I have a dataset
which has a numeric feature
column having large number of unique values (of the order of 10,000
). I know that when we generate the model for Random Forest regression
algorithm in PySpark
, we pass a parameter maxBins
which should be at least equal to maximum unique value in all features. So if I will pass 10,000
as the maxBins
value then the algorithm will not be able take the load and it will either fail or go no forever. How can I pass such a feature to the model? I read at few places about binning
the values into buckets and then passing those buckets to the model but I have no idea how to do that in PySpark. Can anyone show a sample code to do that? My current code is this:
def parse(line):
# line[6] and line[8] are feature columns with large unique values. line[12] is numeric label
return (line[1],line[3],line[4],line[5],line[6],line[8],line[11],line[12])

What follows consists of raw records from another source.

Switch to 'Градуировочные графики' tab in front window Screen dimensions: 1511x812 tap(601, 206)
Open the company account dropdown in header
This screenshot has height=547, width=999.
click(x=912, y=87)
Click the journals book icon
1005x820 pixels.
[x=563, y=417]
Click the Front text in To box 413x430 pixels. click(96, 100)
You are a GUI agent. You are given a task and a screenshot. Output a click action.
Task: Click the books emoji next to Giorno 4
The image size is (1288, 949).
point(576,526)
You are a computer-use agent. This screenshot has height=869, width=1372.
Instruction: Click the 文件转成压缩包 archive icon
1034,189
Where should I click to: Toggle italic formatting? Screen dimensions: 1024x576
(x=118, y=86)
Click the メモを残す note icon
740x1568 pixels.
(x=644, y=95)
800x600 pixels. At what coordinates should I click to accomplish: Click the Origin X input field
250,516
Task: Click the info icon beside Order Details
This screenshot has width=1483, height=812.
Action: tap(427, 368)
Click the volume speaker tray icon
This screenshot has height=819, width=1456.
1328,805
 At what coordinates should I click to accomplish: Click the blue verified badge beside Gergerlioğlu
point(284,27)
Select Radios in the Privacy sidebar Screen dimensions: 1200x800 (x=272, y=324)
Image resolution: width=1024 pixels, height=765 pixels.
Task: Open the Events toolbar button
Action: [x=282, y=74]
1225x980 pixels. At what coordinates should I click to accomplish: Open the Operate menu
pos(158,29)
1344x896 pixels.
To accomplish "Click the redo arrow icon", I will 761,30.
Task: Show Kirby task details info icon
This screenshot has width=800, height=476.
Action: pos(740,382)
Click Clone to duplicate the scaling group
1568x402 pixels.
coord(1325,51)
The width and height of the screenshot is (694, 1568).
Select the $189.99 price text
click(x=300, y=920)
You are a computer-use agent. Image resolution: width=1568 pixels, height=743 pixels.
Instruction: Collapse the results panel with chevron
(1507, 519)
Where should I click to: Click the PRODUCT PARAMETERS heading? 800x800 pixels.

input = sc.textFile('file1.csv').zipWithIndex().filter(lambda (line,rownum): rownum>=0).map(lambda (line, rownum): line)
parsed_data = (input
.map(lambda line: line.split(","))
.filter(lambda line: len(line) >1 )
.map(parse))
# Divide the input data in training and test set with 70%-30% ratio
(train_data, test_data) = parsed_data.randomSplit([0.7, 0.3])
label_col = "x7"
# converting RDD to dataframe. x4 and x5 are columns with large unique values
train_data_df = train_data.toDF(("x0","x1","x2","x3","x4","x5","x6","x7"))
# Indexers encode strings with doubles
string_indexers = [
StringIndexer(inputCol=x, outputCol="idx_{0}".format(x))
for x in train_data_df.columns if x != label_col
]
# Assembles multiple columns into a single vector
assembler = VectorAssembler(
inputCols=["idx_{0}".format(x) for x in train_data_df.columns if x != label_col ],
outputCol="features"
)
pipeline = Pipeline(stages=string_indexers + [assembler])
model = pipeline.fit(train_data_df)
indexed = model.transform(train_data_df)
label_points = (indexed
.select(col(label_col).cast("float").alias("label"), col("features"))
.map(lambda row: LabeledPoint(row.label, row.features)))
If anyone can provide a sample code that how can I modify my code above to do the binning of the two large numeric value feature columns above it will be helpful.
we pass a parameter maxBins which should be at least equal to maximum unique value in all features.
It is not true. It should be greater or equal to the maximum number of categories for categorical features. You still have to tune this parameter to obtain desired performance but otherwise there is nothing else to do here.